Working data ::
####################

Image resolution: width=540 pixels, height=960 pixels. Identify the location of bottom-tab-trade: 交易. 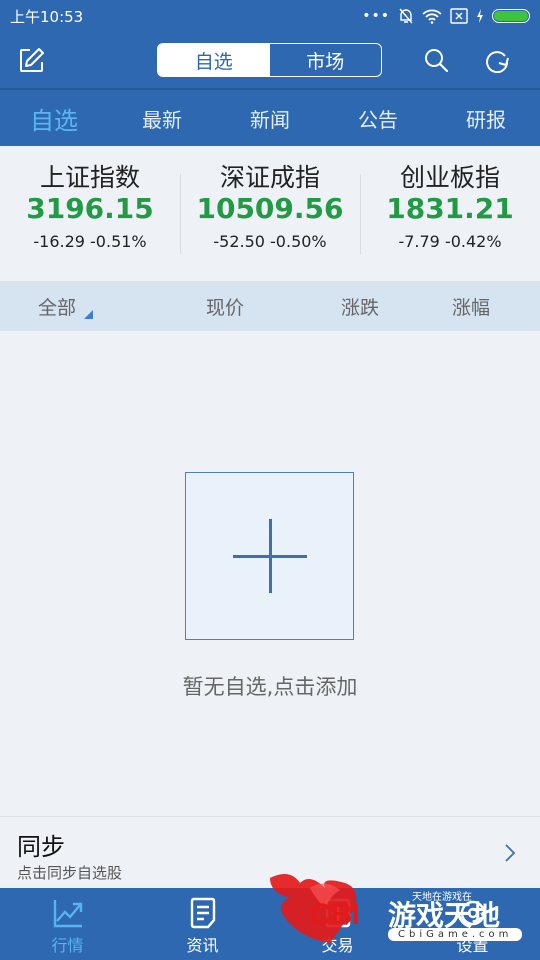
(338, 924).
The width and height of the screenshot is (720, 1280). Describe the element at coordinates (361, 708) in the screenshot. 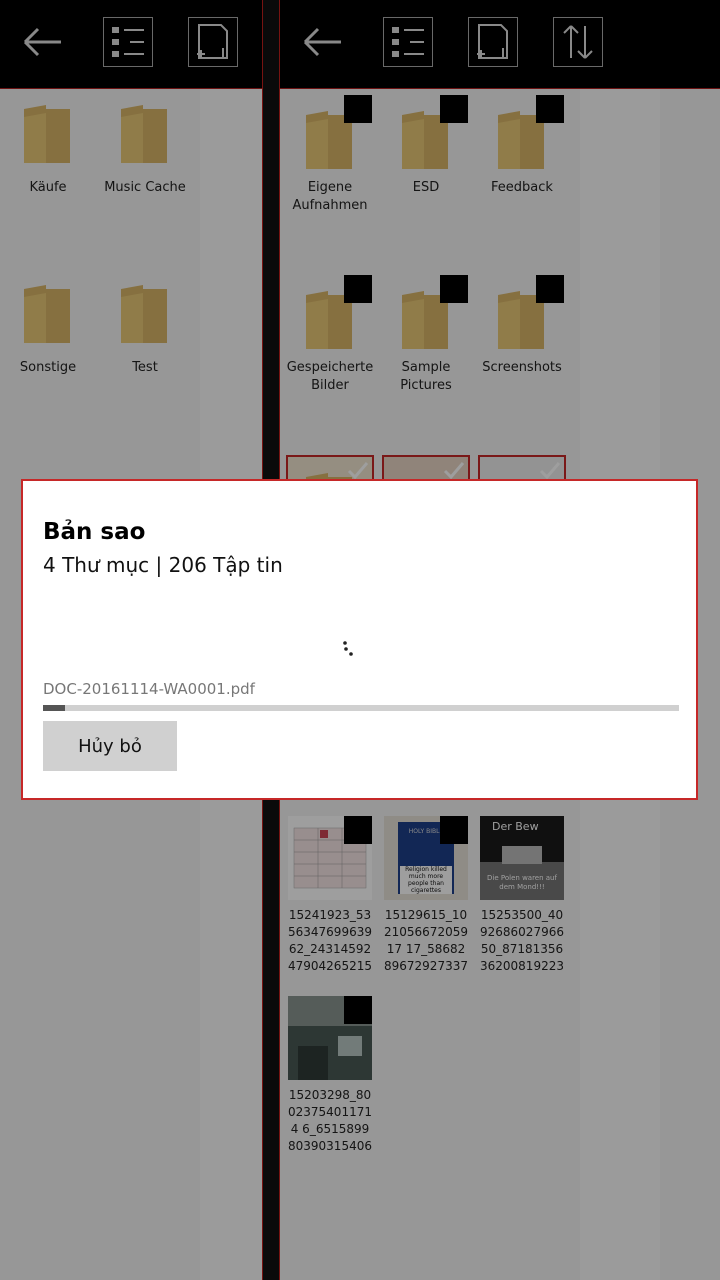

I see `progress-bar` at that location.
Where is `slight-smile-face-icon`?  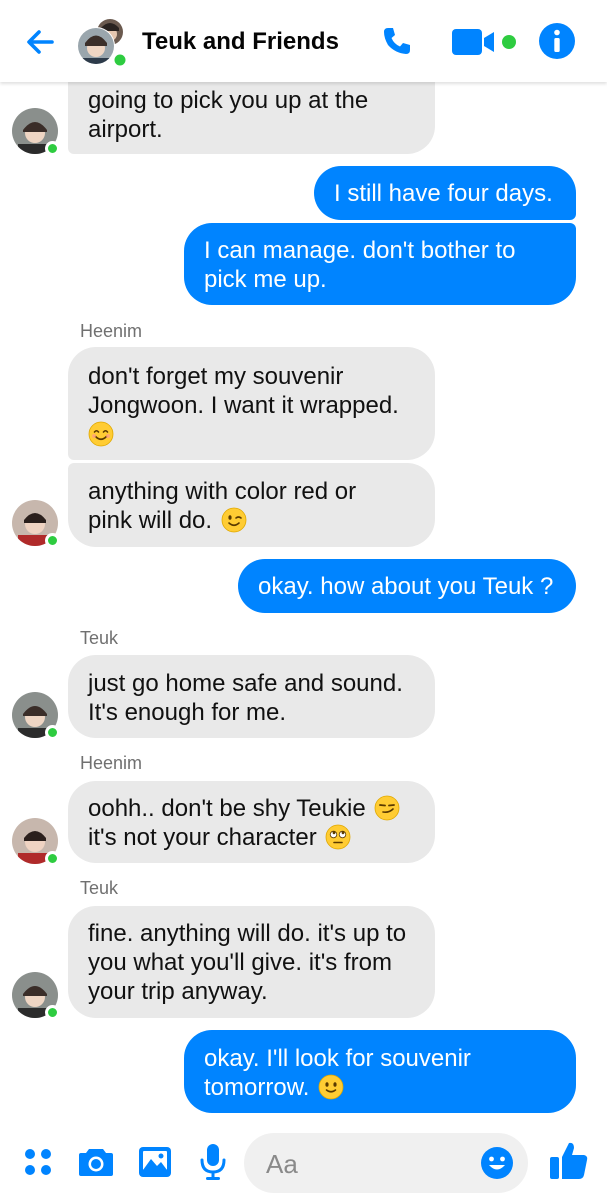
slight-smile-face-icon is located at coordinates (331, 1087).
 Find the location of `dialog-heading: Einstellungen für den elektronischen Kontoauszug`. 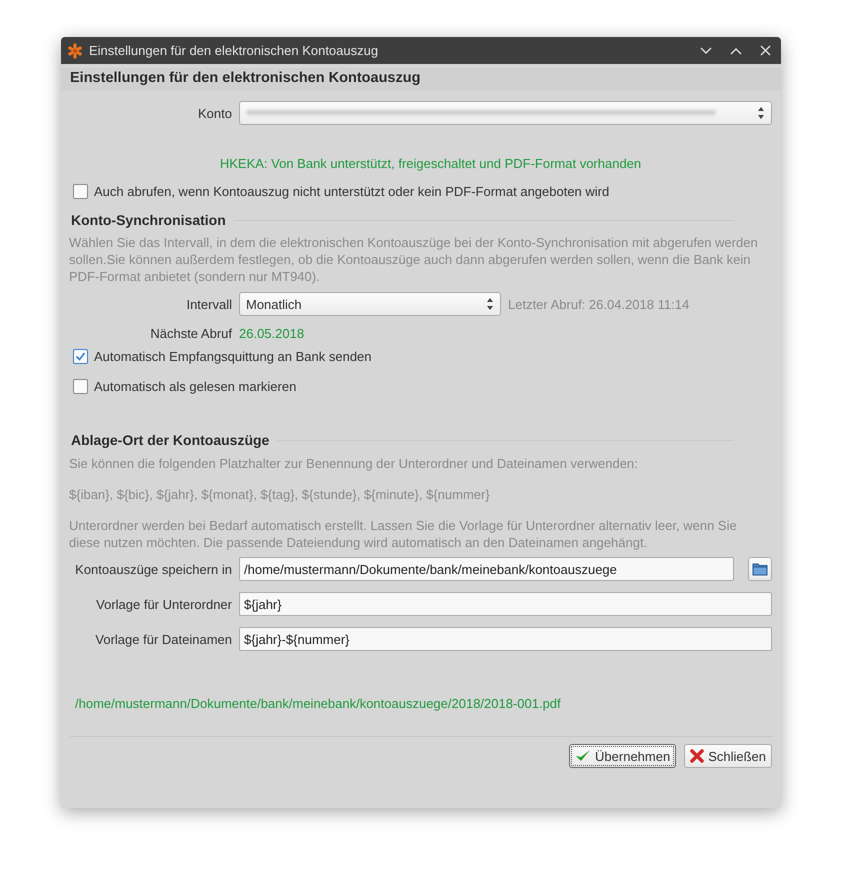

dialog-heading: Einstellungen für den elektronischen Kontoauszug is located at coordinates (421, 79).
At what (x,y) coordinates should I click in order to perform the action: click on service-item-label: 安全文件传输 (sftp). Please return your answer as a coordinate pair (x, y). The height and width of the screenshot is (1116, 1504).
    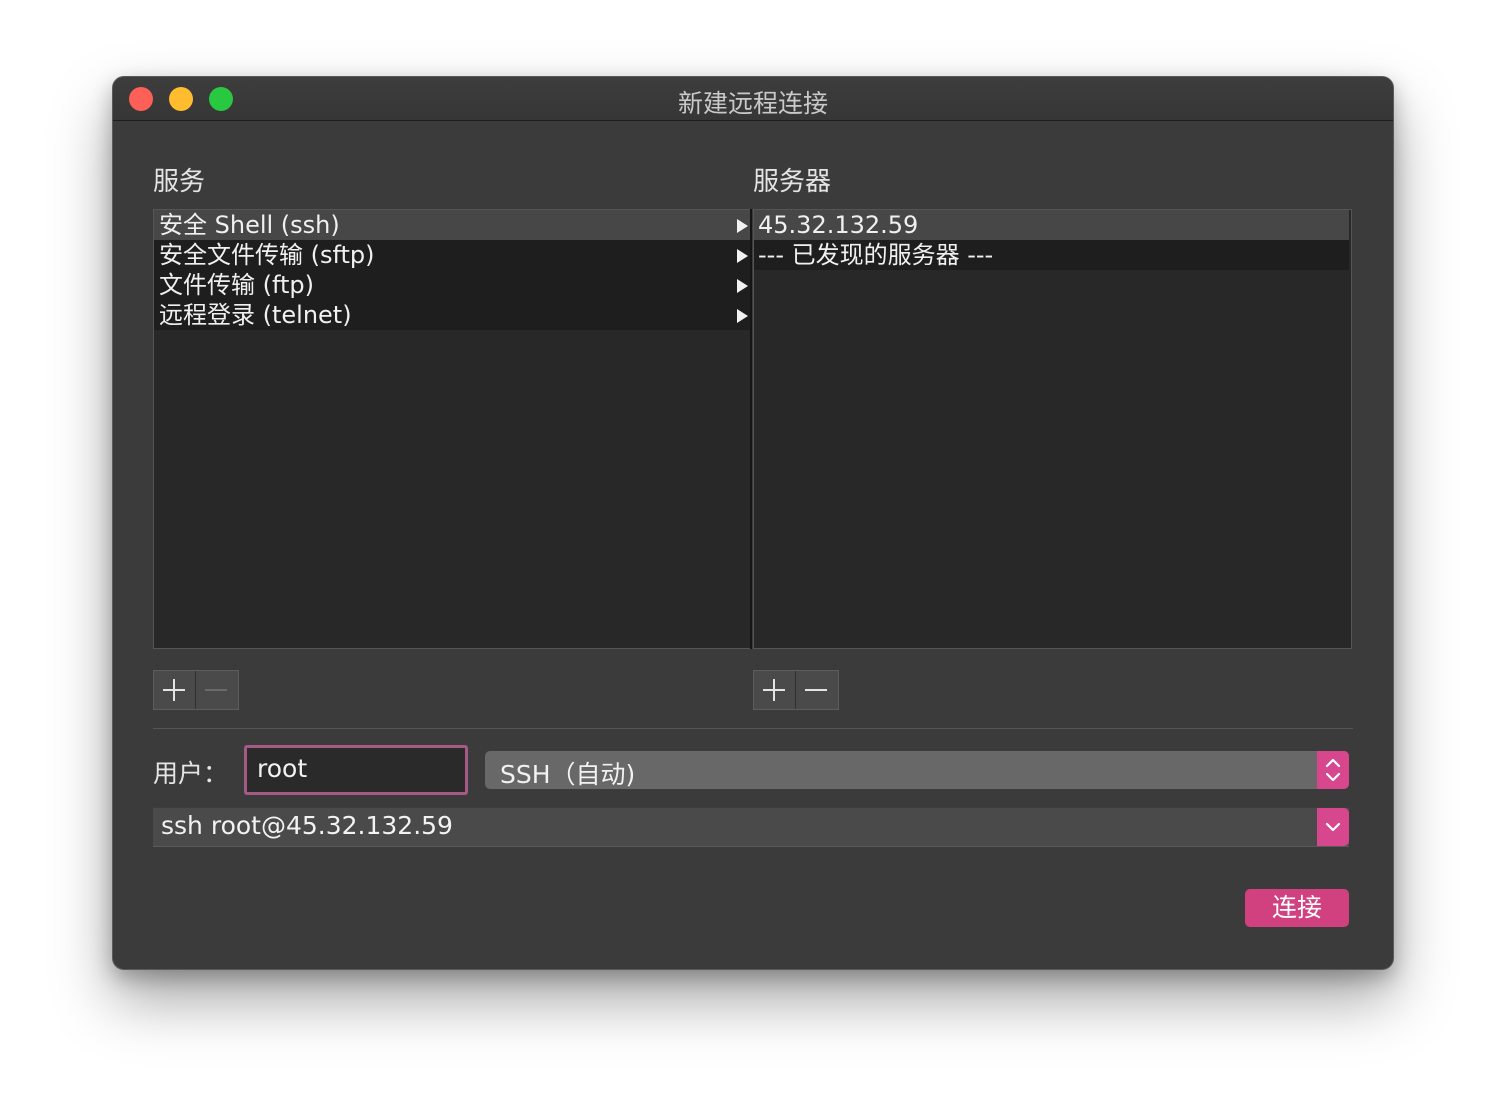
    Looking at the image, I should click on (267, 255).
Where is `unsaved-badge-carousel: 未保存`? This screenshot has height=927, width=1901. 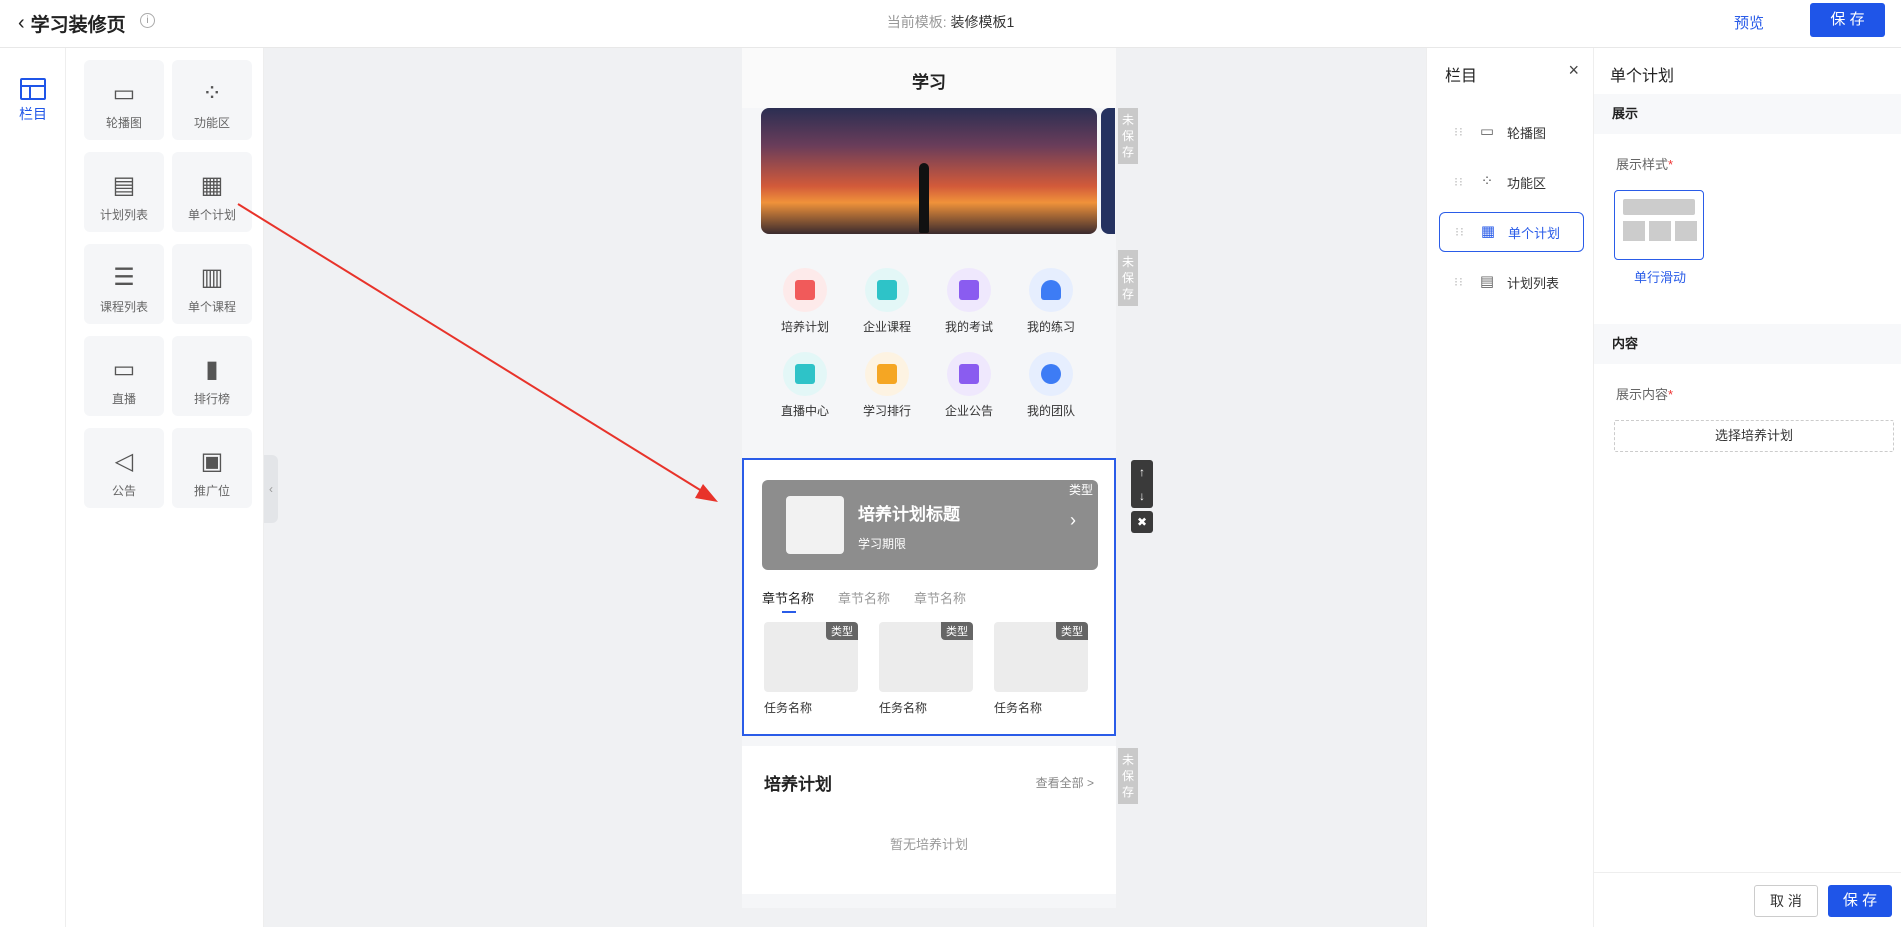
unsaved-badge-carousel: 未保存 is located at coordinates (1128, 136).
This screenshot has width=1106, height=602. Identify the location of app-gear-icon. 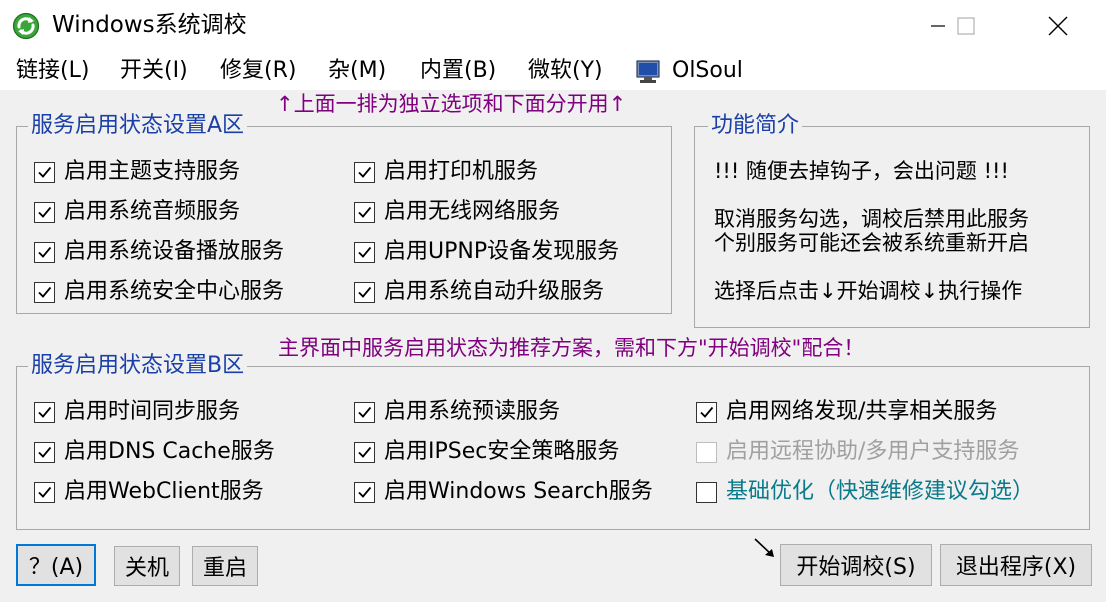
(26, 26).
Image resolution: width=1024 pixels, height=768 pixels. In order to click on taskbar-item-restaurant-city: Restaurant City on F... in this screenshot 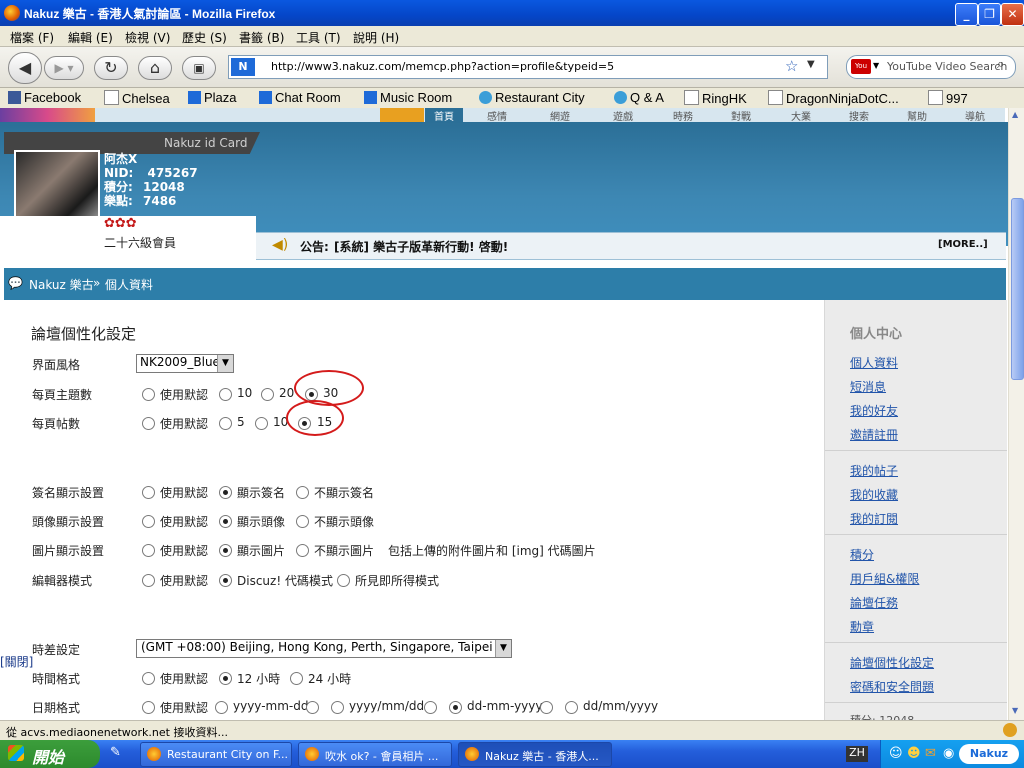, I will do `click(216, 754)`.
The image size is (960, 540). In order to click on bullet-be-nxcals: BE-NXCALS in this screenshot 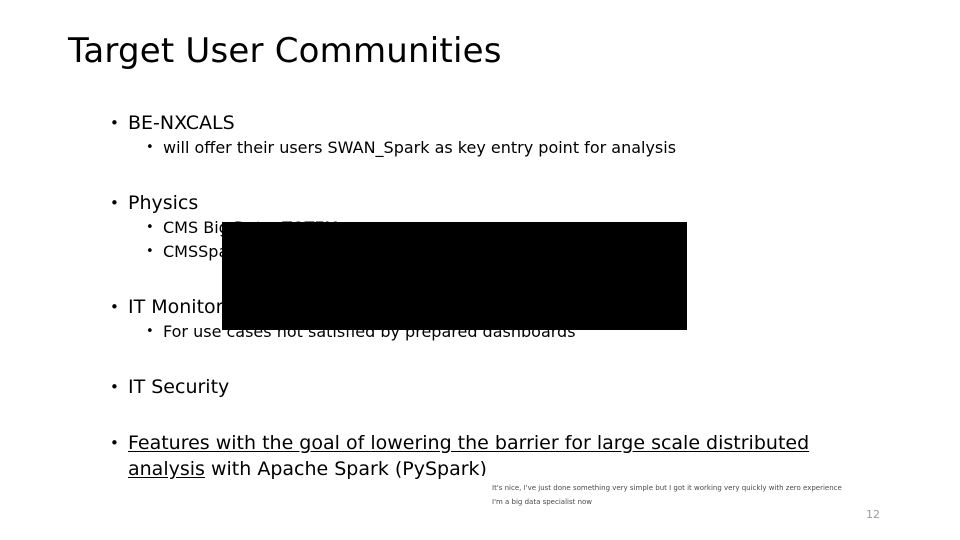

####################

Convert the rows from the very beginning through the line containing "(338, 924)." into a numbered list, omitting blank lines and leaving out the pictures.

1. Image resolution: width=540 pixels, height=960 pixels. Identify the location of bottom-tab-trade: 交易. 
2. (338, 924).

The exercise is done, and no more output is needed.